Hotel Plastisse defines explicitly the cognitive functions that are trained in a simultaneous multi-domain training condition, including an inhibition, a visuomotor, and a spatial navigation task. This simultaneous multi-domain training can be compared to the training of each single task (single-domain training conditions). These functions were selected such that they can be clearly separated by different tasks. Furthermore, they refer to distinct cognitive processes that are affected by age-related cognitive decline and are associated with distinct neural networks (for inhibition see: Chambers, Garavan, & Bellgrove, 2009; for spatial navigation and spatial memory see: Klencklen et al., 2012; for visuomotor function see: Lohse, Wadden, Boyd, & Hodges, 2014). The Hotel Plastisse training tool is used to approach the third

aim (Chapter 6) of an empirical comparison of single-domain and multi-domain training with regard to near and far transfer. Therefore, an intensive cognitive training study with healthy older adults aged 64 to 75 years was conducted. Three sets of questions are addressed with this training study. The first set of questions consists of two questions related to training transfer: Does multi-domain training lead to far transfer due to its broader nature? In contrast, is single- domain training more effective in inducing near transfer since it trains one cognitive function more intensively than multi-domain training? The second set of questions addresses maintenance of performance on the transfer test battery at the six-month follow-up. Some researchers have found impressive long-term effects of training-related improvements (e.g., Rebok et al., 2014). However, it remains largely unknown which training conditions lead to maintained performance. Therefore, the following two questions are asked: Are training- related improvements stable over 6 months? How do single-domain and multi-domain training differ with respect to maintenance? The third question relates to inter-individual differences in intra-individual change. Therefore, a structural equation modeling approach with a latent difference score model allows to investigate how baseline performance relates to training- induced change in near and far transfer tasks. Only a few training studies have analyzed training-related improvements with structural equation modeling so far (Bellander et al., 2015; Lövdén, Brehmer, Li, & Lindenberger, 2012; Schmiedek, Lövdén, & Lindenberger, 2010; Zelinski, Peters, Hindin, Petway, & Kennison, 2014).

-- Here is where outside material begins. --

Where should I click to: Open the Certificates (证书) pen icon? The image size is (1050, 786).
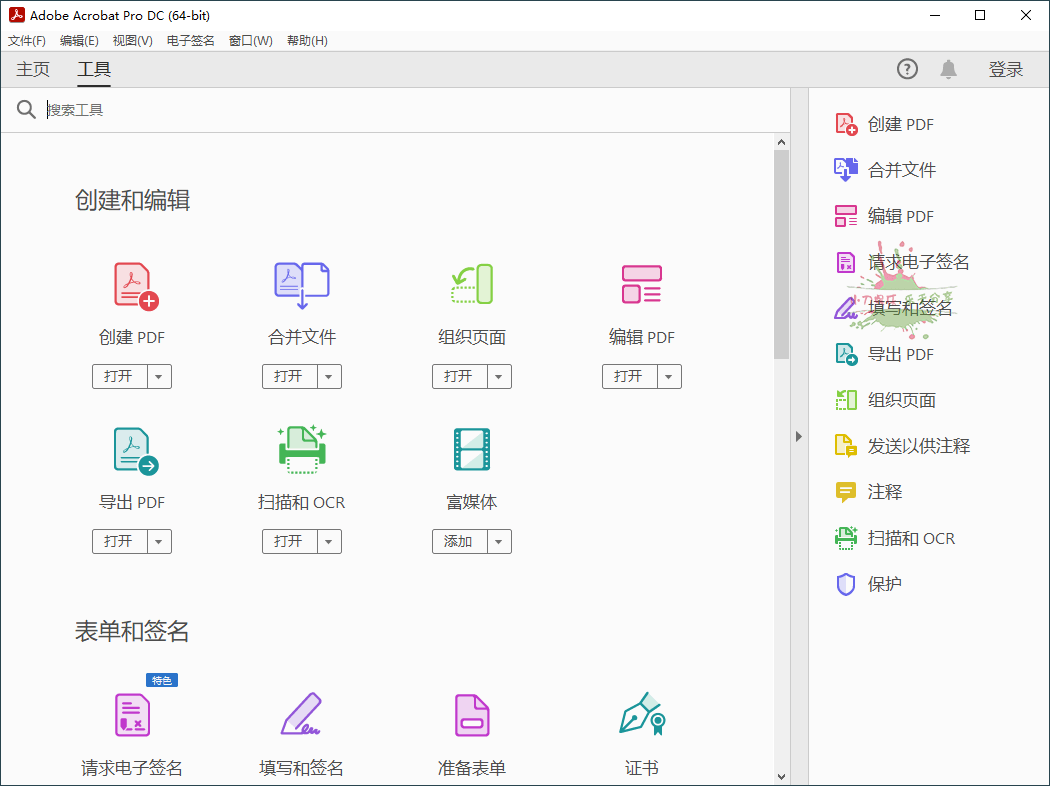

The fourth aim of this thesis is to investigate expertise-related neural plasticity in healthy old age. Up to now, only few studies investigated factors that are positively associated with preserved brain network functioning in healthy old age (e.g., Gard et al., 2014). Therefore, three groups with different training histories are compared with respect to their functional brain network characteristics (Chapter 7). One year after training, participants of the multi-domain training group, participants of the visuomotor function training group, and participants with no

training history (control group) underwent high-density electroencephalographic (EEG) measurement to compare expertise-related functional connectivity and graph-theoretical measures during performance on a multi-domain training task. The research question of this study is to what extent are different expertise levels reflected in differences in functional brain network characteristics.

~ 6 months

3 METHODOLOGICAL APPROACH

The empirical part consisting of the cognitive training study (Chapter 6) and the EEG measurement (Chapter 7) of the present thesis is embedded in a longitudinal study.